1. 20
  1.  

  2. 3

    Global key-value stores without cryptocurrency crap are pretty cool, I wish one took off. dename didn’t, sadly.

    It’s mostly written in Go (1.11+ required)

    >_<

    LF’s intrinsic conflict resolution mechanism relies upon proof of work as a hard to forge proxy for time

    hmm, right, with a merkle dag it sort of is like time.

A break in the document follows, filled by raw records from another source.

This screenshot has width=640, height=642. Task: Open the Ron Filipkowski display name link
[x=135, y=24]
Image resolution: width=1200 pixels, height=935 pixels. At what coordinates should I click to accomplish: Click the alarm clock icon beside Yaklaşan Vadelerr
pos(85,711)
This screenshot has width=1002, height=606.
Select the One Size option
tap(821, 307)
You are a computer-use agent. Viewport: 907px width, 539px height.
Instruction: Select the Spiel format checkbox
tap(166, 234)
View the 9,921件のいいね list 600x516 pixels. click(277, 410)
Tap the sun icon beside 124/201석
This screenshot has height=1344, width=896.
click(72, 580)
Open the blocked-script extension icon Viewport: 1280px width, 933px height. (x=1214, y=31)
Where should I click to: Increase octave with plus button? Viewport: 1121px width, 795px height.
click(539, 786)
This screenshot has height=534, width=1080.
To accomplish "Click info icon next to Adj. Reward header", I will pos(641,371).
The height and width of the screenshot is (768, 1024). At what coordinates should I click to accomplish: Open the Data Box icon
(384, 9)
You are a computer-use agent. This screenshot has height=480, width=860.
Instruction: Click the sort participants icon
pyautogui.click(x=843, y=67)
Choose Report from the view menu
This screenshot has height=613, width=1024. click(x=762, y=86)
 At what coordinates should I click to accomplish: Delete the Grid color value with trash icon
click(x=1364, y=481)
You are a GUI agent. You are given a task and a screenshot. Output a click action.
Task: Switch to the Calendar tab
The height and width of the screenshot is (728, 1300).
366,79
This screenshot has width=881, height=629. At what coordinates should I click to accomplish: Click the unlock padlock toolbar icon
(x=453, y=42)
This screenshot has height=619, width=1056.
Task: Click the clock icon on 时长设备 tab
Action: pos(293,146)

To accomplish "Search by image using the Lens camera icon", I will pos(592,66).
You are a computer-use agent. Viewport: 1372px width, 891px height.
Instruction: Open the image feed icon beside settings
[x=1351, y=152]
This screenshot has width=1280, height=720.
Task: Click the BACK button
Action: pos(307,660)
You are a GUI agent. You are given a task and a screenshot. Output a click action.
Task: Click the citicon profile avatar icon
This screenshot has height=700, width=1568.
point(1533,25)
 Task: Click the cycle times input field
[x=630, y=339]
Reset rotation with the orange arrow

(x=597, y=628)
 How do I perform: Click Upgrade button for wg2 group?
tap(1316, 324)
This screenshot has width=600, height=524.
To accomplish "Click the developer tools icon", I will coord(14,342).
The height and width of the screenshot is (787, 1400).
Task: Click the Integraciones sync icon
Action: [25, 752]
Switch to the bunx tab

    I have some ideas though:

    • why not use multiple known public sources of signed timestamps as a(nother) proof of time? The node that wants to claim a name gets (a hash of) the name signed together with a timestamp by public servers:
      • For example, including the name in a Roughtime request nonce might accomplish that;
      • as well as including it as a request header when getting a Signed HTTP Exchange (and the cool thing here is that the certificate of the server that signed the exchange can be checked on Certificate Transparency..)
    • why not protect subsequent updates of a claimed name with a simple pubkey signature check? (updates must be signed simply by the same key as the initial claim) — sort of like TOFU in SSH, a simpler alternative to certificates
      • this can be exposed to users in a convenient way via text passphrases (like BIP39 “brainwallets”)
    1. 2

      I’m the author, and here’s some responses:

      Why not use multiple known public sources of signed timestamps…?

      Not a bad idea. LF is a work in progress. They could be another input in trust / conflict resolution.

      Why not protect subsequent updates…?

      It does this. Multiple entries with the same claimed name are treated as one in terms of trust verification and also carry the ‘weight’ (proof of work cumulative weight) of all versions, not just the latest version. That’s just not clear in the current docs. The query and scoring code is actually somewhat complex: look up all records by key, group by owner, add all revisions, …

    2. 2

      This looks really, really cool. I have a couple questions that I didn’t see covered in the blog post (but if I missed something feel free to just point that out!):

      1. What’s the timeline like for integrating this into ZeroTier? Has it already been done?
      2. What is the relationship between LF to ZeroTier root servers? Does this completely obsolete ZeroTier root servers, and if so is that replacement optional? Or does it just augment them?
      1. 3
        1. Integration is happening.

        2. It’ll run behind a root server as its data store giving it full “situational awareness.” Basically it will let the roots that we run and the roots that you run be effectively the same node, like different instances of a microservice connected to the same database and event bus. So if you want to run your own roots they will act exactly like ours, but be on your stuff (even in the same building if you want really good low latency!).

        BTW LF has another neat property: you can disconnect from the network and it keeps working with its current data set, then when you reconnect your data will be merged. So you could set up roots that work across transient connections. You could also go air-gapped and your stuff would keep working. If you ever want to un-air-gap, it keeps working and just re-merges with the net.